6月に入って、会社に行けなくなる日があった。原因は自分でもよくわからない。

電車に乗って、駅から10分ほど歩いて、会社に行くというシミュレーションは頭の中では完璧なのに、体が、足が動かないんだ。

急な出来事に自分でも戸惑った。

「この足を前に出すだけで良いのに。動け、動け、動け」

他人の体の中に憑依したみたいに、全くもって私の体は言うことを聞かなかった。

同時に、ものすごい不安や恐怖、動悸に襲われる。


この3ヶ月、自分の思う通りに仕事ができていなかった。

いま考えてみれば当たり前だ。社会に出たてのひよっこだもの。そんなに簡単にひょいひょい仕事ができるほど、私は器用じゃない。

ただ、できない自分に対して、ものすごく責めてしまっていたんだ。

「なんでこれくらいのことができないの」

自己嫌悪に陥って、ため息ばかりの毎日だった。

家に帰ると、泣いてばかりの日々だった。

「自分は本当にこの会社にいて良いのか、みんなの、会社の足を引っ張っているだけじゃないのか」考えれば考えるほど、辛くて苦しかった。

もちろん、前向きにやっていこうって思ったこともあったんだ。でも、できなかった。

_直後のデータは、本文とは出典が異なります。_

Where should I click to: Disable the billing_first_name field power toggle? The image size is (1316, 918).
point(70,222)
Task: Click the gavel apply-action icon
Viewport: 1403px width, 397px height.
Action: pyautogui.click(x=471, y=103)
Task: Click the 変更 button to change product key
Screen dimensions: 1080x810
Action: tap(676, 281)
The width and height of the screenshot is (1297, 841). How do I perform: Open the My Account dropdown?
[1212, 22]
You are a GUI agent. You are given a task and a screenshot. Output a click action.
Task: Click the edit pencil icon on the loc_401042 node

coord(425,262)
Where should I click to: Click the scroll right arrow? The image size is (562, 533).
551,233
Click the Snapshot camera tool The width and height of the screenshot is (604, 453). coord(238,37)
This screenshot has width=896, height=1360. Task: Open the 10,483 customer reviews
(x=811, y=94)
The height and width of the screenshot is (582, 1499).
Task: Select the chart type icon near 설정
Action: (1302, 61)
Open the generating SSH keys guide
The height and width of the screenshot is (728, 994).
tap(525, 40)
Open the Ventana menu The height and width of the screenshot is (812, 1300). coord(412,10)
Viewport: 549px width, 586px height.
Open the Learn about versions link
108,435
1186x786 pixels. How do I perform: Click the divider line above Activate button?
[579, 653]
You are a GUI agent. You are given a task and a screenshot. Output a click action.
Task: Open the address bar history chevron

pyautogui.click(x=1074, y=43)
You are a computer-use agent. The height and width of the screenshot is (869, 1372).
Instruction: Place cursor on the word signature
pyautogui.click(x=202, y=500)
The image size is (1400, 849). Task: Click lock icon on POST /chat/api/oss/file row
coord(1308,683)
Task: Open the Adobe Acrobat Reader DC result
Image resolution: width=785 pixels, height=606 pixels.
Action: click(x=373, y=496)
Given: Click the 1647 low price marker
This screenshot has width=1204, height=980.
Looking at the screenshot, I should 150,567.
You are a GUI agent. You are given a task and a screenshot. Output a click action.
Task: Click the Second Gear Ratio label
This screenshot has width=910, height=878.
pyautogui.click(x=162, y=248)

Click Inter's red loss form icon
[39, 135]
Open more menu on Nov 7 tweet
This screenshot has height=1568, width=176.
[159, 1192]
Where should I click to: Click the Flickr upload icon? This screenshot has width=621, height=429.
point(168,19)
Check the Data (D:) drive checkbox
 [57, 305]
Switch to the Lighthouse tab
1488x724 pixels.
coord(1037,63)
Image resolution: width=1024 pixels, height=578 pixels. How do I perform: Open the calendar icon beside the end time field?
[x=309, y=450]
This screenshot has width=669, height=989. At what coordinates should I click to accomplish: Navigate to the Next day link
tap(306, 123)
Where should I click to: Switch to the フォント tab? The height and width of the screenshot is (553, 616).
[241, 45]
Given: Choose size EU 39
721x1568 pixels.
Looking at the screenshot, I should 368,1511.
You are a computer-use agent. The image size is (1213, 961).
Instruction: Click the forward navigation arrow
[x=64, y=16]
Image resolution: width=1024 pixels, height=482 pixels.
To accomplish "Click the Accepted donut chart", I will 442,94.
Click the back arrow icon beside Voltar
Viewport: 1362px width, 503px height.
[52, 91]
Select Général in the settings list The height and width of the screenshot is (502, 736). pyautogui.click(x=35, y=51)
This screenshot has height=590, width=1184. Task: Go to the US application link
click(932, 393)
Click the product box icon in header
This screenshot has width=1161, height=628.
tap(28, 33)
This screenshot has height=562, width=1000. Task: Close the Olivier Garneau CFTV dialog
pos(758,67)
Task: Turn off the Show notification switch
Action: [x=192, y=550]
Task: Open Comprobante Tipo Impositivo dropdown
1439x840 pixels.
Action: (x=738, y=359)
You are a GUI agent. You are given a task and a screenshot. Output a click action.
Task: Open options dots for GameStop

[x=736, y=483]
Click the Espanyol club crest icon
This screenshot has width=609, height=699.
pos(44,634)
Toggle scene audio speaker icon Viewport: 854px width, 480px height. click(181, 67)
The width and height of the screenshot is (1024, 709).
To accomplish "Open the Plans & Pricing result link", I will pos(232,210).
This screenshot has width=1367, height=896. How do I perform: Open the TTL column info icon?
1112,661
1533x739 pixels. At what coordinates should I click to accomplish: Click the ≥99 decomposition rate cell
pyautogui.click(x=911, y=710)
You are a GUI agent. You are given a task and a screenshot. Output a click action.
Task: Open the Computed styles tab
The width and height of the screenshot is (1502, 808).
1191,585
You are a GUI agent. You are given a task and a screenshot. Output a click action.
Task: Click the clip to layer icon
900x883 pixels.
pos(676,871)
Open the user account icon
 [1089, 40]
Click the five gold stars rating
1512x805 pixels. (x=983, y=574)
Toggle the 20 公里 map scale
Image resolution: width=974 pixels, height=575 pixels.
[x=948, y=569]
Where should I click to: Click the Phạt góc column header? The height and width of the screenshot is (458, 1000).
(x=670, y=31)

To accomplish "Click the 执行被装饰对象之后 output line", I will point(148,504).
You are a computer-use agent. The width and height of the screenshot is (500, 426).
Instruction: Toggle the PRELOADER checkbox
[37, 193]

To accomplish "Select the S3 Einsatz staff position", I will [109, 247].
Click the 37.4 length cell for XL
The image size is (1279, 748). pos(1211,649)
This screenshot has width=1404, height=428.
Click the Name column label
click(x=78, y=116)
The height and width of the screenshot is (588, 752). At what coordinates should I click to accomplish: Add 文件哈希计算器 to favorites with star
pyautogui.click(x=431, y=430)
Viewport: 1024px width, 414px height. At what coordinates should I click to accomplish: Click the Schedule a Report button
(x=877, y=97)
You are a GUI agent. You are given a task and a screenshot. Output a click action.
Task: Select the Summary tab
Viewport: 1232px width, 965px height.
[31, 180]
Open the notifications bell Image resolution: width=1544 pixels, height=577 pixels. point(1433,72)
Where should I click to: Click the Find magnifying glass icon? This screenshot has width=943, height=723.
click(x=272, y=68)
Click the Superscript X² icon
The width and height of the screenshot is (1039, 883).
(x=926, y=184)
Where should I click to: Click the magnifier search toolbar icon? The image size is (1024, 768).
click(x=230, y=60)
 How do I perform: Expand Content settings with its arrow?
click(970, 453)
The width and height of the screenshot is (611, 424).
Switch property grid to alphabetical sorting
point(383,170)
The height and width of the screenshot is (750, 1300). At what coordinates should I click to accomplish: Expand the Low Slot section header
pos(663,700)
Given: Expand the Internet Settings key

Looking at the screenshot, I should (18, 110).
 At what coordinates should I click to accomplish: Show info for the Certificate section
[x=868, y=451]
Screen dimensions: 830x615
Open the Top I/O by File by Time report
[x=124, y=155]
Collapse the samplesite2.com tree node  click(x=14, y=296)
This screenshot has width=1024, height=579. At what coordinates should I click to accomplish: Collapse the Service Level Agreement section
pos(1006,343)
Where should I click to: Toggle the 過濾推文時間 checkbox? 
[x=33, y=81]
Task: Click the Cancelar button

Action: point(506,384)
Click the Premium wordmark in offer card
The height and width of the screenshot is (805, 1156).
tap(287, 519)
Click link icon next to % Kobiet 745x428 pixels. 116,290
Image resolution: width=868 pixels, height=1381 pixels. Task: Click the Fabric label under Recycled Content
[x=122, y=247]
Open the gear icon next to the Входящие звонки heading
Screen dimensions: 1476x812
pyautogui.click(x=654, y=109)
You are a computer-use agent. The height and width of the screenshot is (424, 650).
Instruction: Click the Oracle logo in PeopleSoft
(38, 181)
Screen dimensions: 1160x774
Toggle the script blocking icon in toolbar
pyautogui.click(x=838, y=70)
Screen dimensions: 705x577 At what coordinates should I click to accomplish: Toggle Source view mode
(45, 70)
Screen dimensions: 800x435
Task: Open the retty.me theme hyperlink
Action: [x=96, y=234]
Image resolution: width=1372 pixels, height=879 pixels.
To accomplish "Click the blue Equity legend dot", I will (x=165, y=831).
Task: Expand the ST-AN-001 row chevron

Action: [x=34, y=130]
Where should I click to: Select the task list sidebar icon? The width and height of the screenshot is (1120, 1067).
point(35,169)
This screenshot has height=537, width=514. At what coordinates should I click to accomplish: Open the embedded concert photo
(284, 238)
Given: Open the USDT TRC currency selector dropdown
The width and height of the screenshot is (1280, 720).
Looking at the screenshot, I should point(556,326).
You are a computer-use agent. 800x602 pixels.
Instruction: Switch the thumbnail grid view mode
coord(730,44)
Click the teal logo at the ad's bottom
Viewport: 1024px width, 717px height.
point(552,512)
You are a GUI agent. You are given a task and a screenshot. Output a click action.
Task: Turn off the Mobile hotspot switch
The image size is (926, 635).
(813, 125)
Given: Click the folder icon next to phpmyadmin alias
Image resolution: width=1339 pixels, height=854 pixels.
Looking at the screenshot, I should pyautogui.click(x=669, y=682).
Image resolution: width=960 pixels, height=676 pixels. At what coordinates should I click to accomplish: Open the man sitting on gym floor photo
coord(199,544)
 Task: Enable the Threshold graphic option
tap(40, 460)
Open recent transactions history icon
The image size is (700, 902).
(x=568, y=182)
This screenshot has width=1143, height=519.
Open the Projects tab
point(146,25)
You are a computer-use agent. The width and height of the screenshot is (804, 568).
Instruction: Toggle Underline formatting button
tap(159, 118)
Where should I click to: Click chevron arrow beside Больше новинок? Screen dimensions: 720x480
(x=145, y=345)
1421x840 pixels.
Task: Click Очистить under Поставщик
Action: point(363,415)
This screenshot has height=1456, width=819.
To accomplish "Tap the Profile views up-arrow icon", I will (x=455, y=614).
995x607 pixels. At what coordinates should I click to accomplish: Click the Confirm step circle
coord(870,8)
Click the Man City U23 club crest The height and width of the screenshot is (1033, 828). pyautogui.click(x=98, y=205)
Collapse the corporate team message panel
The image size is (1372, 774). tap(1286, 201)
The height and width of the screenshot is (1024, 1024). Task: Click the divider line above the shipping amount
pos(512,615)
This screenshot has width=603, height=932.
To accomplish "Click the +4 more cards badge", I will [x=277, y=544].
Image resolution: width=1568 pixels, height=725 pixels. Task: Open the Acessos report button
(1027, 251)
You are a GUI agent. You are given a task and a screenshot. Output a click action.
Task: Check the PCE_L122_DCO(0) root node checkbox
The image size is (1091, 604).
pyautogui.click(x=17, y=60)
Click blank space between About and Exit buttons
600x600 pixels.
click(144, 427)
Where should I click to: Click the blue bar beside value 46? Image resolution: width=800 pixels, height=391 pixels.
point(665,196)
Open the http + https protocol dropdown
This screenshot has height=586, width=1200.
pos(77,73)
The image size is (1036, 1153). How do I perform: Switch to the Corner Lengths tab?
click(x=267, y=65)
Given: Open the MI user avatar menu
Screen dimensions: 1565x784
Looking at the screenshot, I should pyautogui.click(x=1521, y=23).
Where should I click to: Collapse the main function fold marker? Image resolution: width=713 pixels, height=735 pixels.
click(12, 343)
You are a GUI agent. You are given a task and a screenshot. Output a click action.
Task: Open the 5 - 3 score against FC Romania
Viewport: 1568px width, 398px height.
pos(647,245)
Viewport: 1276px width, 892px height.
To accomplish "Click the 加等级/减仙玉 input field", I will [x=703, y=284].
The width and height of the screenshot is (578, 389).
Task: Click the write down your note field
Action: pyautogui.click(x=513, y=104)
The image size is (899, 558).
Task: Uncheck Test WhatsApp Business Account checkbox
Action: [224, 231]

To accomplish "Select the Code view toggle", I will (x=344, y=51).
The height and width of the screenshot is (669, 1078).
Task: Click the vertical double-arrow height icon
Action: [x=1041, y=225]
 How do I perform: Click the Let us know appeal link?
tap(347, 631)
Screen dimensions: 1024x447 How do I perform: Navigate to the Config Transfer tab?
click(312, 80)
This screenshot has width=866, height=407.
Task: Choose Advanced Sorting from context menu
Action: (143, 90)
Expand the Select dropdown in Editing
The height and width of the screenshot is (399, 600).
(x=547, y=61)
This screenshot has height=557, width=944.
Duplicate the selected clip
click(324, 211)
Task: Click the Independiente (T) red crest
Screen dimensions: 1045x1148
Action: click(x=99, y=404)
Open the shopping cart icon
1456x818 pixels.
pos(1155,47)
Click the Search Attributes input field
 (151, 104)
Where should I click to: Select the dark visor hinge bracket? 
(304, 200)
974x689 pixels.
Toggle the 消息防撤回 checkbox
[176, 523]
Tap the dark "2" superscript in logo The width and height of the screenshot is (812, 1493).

普段、陽気な私とは比べ物にならないくらい、心が泣いていたんだ。


「もう、なにもできない」と思ってしたのは、「会社辞めます」宣言。

社長にダイレクトメッセージを送って、返事を待たずに田舎の実家へ帰った。

時間にとらわれず、鈍行に揺られたのは久しぶりだった。

ただ、会社のみんなに対する申し訳ない気持ちと、いまの状況をどうすることもできない自分への情けない気持ちが、棘になって心をチクチク刺していた。